Летом 1921 года студийцы, участники «Свадьбы», вернулись из своей первой гастрольной поездки по Волге и Каме. Молодые актёры, впервые сыграв большие роли, почувствовали себя зрелыми артистами и повели себя самоуверенно, с некоторой небрежностью. Евгений Богратионович назначает общую репетицию — «прогон», чтобы посмотреть, в каком состоянии находится спектакль «Свадьба». Актёры с апломбом сыграли пьесу. Неожиданно для них Евгений Богратионович приходит в ярость. Он гневно обрушивается на учеников, говорит, что чванство ведёт к гибели. Ом говорит, указывая в окна на Арбат: сейчас поднялись толщи народа, «улица» стучится в двери театра. Новые силы идут в искусство. «Улица», то есть народ, сметёт без следа таких вот зазнавшихся актёров.

Он говорит о театре больших страстей, больших чувств, об Искусстве с большой буквы. И предсказывает, что такое Искусство, такой Театр когда-нибудь станет обыденным явлением общественной жизни. Играть смогут все, кто чувствует себя способным. Платы в театре не будет ни за вход, ни за исполнение. Свободное искусство для свободного народа. Его носители овладеют великолепным мастерством, но узкий профессионализм исчезнет. Все талантливые будут играть, и каждый актёр будет прежде всего гражданином.

И не только ради служения искусству Вахтангов работает одновременно во многих студиях. Это жажда общения с бесконечно разнообразными индивидуальностями и талантами, жажда познания человека, жажда художника, который растёт вместе со своими учениками. Актёры его ревнуют. Каждой студии кажется, что он должен принадлежать только ей одной и больше никому. 3-я студия ревнует его к «Габиме». «Габима» ревнует ко всему на свете. 1-я студия ревнует к зелёной молодёжи. Отпала, ничего не создав, студия О. Гунста — появилась Шаляпинская. Появились «Культур-лига», курсы, кружки, студии рабочей молодёжи. Они возникают стихийно и все зовут к себе Вахтангова.

В один злосчастный день бывшие мансуровцы, сговорившись между собой, устраивают Вахтангову «страшный скандал» по поводу его согласия начать работу в еврейской «Культурлиге». Они предъявляют ему ультиматум. Когда все ораторы исчерпали свои требования, Евгений Богратионович, ударив кулаком по столу, резко заявляет:

— А всё-таки я с ними заниматься буду!

И, не говоря больше ни слова, уходит разгневанный. Он не является к ним несколько дней. Одумавшись, пристыженные, они умоляют его простить и вернуться. Когда он спустя некоторое время успокоился, они услышали от него:

— Неужели вы не понимаете, что не только я им нужен, но и они мне нужны? Я должен знать, что это за люди, — ведь это новые люди. Это даёт мне новые силы. Я буду с ними заниматься, и не о чём говорить.

★ ★ ★ ★

## Условие задания
Перепишите фрагмент текста о Вахтангове между словами «В один злосчастный» и «о чём говорить.» включительно, заменив «мансуровцы» на «студийцы».

## Представленные данные
★ ★ ★ ★

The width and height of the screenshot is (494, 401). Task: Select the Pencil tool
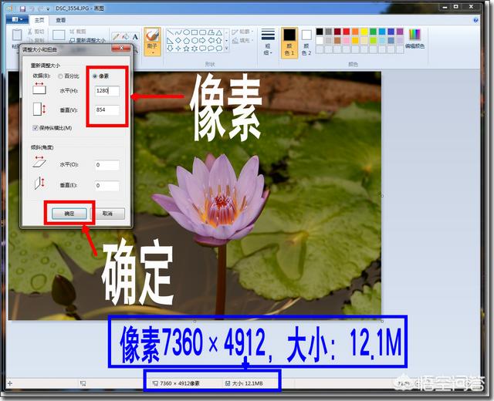tap(116, 35)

★ ★ ★ ★

## Выполненное задание
В один злосчастный день бывшие студийцы, сговорившись между собой, устраивают Вахтангову «страшный скандал» по поводу его согласия начать работу в еврейской «Культурлиге». Они предъявляют ему ультиматум. Когда все ораторы исчерпали свои требования, Евгений Богратионович, ударив кулаком по столу, резко заявляет:

— А всё-таки я с ними заниматься буду!

И, не говоря больше ни слова, уходит разгневанный. Он не является к ним несколько дней. Одумавшись, пристыженные, они умоляют его простить и вернуться. Когда он спустя некоторое время успокоился, они услышали от него:

— Неужели вы не понимаете, что не только я им нужен, но и они мне нужны? Я должен знать, что это за люди, — ведь это новые люди. Это даёт мне новые силы. Я буду с ними заниматься, и не о чём говорить.